» DIRECTIONS:
[1] Please return the part of the Popular Olympics passage that begins at the words "The Popular Olympics, planned" and stops after "be individually updated.", copied word for word.
[2] Answer these from the Popular Olympics passage:
(a) Where did athletes at the Berlin games stay?
(b) How long were the Barcelona games originally planned to last, and to what length were they extended?
(c) On what date did the U.S. team arrive in Barcelona?

TEXT BLOCK Start Marker

Women would be competing, too, with more opportunities to demonstrate their skills than the International Olympic Committee allowed in Berlin. “The picture of the Peoples’ Olympiad would not be complete if woman did not take her due place in it,” proclaimed the organizers, among them the Catalan Feminist Sports Club.

The Popular Olympics, planned in just three months, couldn’t offer the luxuries of the official games. Berlin athletes stayed in the newly built Olympic Village (after they left, the village housed the Condor Legion, the German military unit that would go on to bomb the Basque town of Guernica a year later, killing hundreds of civilians). Athletes in Barcelona stayed in homes, hostels, and the recently re-appointed Hotel Olympic. In the weeks before the games, Catalan officials dashed around the city desperately trying to find more lodging due to the unexpected appetite for an antifascist Olympics. When the games were extended from four days to one week, posters that had already been hung had to be individually updated.

The U.S. team arrived in Barcelona on July 15. They’d heard rumors of unrest in Spain—whispers of a coming coup—but sprinter Dot Tucker, the team’s only woman, later recalled that “we had no fear.” Chakin struggled in vain to keep the athletes out of Barcelona’s bars and nightclubs. The night before the games, however, they retired early.

TEXT BLOCK End Marker
THE DATA Start Marker

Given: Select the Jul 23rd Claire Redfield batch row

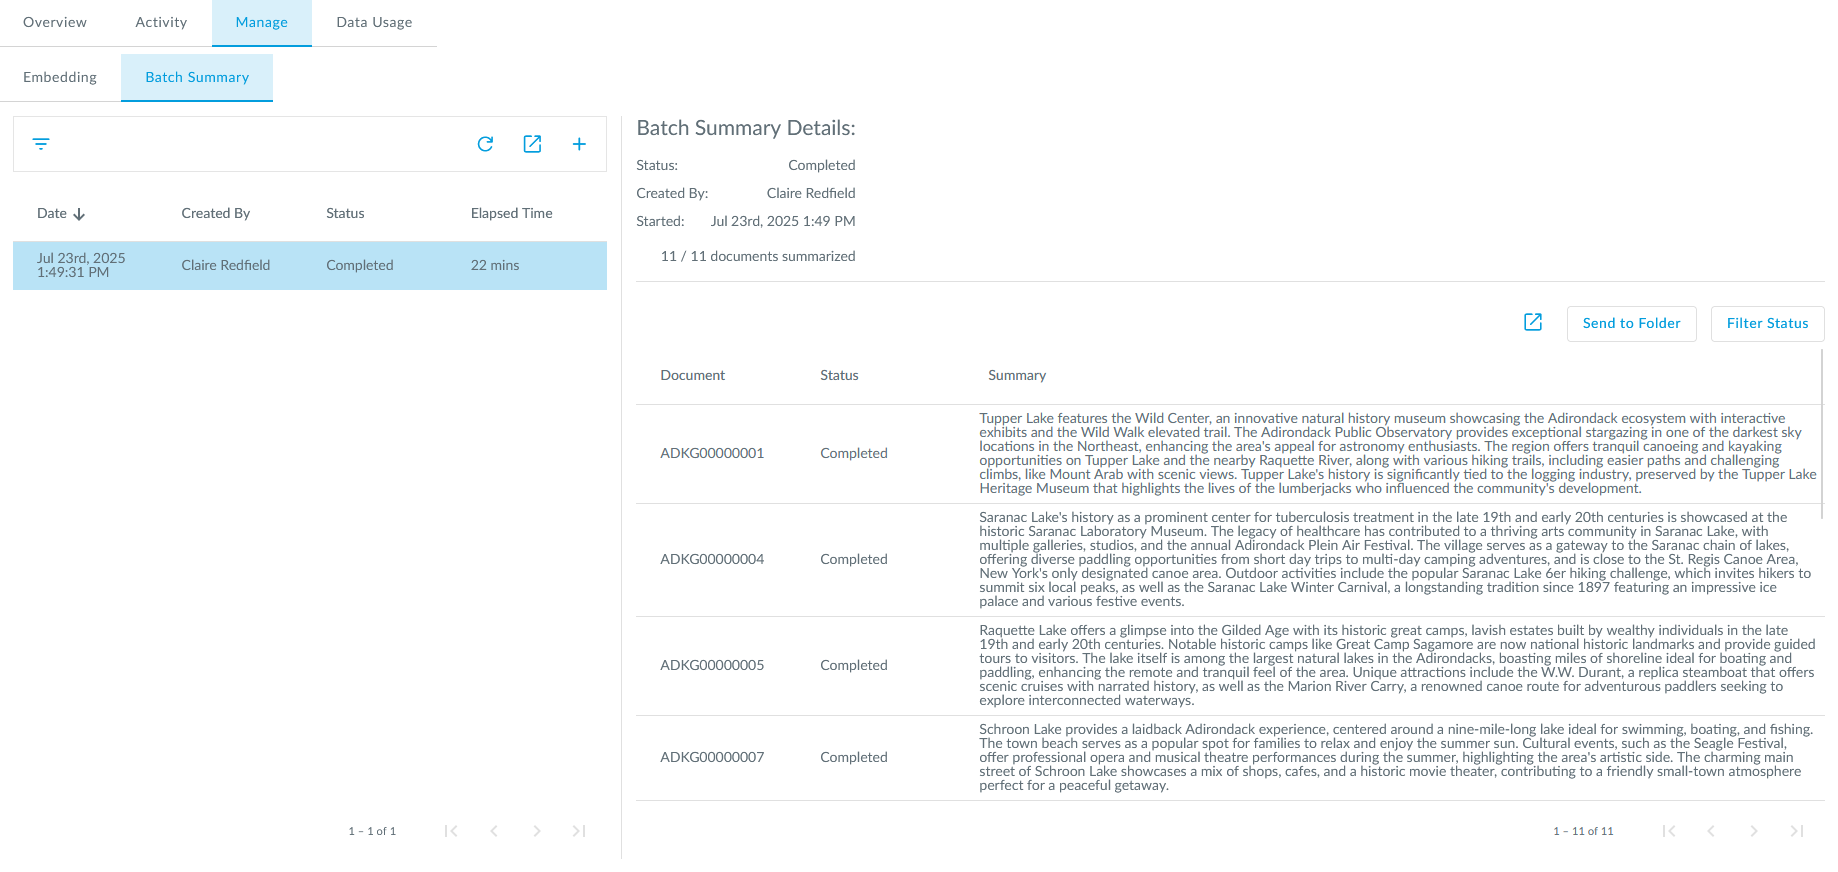Looking at the screenshot, I should pyautogui.click(x=309, y=265).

THE DATA End Marker

» TASK RESPONSES:
[1]
The Popular Olympics, planned in just three months, couldn’t offer the luxuries of the official games. Berlin athletes stayed in the newly built Olympic Village (after they left, the village housed the Condor Legion, the German military unit that would go on to bomb the Basque town of Guernica a year later, killing hundreds of civilians). Athletes in Barcelona stayed in homes, hostels, and the recently re-appointed Hotel Olympic. In the weeks before the games, Catalan officials dashed around the city desperately trying to find more lodging due to the unexpected appetite for an antifascist Olympics. When the games were extended from four days to one week, posters that had already been hung had to be individually updated.

[2]
(a) In the newly built Olympic Village.
(b) Four days, extended to one week.
(c) July 15.